» Study material:
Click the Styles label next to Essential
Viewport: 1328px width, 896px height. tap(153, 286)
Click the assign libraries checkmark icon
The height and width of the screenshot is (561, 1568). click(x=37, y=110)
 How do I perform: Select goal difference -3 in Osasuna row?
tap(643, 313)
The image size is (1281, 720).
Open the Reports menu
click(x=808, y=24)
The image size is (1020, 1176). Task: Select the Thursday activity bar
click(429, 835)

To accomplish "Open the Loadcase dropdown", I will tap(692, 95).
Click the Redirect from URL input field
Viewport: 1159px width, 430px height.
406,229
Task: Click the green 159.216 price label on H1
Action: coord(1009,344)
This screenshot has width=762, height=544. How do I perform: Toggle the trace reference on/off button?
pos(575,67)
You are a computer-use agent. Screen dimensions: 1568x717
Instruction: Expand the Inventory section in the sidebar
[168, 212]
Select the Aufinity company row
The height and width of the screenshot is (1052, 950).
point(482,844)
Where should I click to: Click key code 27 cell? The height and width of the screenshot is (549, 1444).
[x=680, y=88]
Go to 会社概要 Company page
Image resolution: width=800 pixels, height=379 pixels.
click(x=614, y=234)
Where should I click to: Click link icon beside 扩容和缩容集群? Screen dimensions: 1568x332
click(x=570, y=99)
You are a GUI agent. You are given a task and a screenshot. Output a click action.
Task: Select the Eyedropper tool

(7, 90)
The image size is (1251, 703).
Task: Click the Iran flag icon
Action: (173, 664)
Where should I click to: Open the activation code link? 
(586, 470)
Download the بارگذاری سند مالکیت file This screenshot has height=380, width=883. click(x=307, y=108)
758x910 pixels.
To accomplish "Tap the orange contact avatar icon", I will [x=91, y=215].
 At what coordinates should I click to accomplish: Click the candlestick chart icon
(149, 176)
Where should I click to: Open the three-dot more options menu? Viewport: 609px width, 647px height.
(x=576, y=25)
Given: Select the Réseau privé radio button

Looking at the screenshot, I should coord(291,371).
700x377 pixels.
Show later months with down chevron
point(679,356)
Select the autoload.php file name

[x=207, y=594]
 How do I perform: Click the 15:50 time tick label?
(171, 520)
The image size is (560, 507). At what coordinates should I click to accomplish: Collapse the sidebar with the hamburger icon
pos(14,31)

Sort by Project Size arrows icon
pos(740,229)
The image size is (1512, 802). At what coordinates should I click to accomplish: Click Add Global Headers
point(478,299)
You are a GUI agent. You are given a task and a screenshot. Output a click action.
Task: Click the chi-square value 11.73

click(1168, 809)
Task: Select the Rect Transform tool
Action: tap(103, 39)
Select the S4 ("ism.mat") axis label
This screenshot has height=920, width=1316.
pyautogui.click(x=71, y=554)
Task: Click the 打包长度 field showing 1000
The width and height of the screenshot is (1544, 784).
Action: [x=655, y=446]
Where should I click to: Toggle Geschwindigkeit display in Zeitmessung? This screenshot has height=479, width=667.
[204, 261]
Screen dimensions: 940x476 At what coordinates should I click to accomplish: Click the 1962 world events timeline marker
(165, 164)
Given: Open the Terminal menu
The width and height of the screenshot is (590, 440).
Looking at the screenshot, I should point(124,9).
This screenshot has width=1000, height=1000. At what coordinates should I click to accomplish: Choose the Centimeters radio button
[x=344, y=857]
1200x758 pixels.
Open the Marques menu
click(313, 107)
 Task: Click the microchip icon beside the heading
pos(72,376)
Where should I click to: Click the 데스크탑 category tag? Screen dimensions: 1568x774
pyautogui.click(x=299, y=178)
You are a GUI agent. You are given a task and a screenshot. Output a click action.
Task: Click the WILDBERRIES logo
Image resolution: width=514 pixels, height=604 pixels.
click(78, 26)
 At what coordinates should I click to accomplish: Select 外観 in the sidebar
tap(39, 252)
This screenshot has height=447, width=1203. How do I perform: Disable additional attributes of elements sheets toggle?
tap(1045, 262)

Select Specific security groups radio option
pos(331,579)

» Description of the task:
Copy every line of the records above that contains "will".

» Solution to the exercise:
To accomplish "Open the Loadcase dropdown", I will tap(692, 95).
To accomplish "Tap the orange contact avatar icon", I will [x=91, y=215].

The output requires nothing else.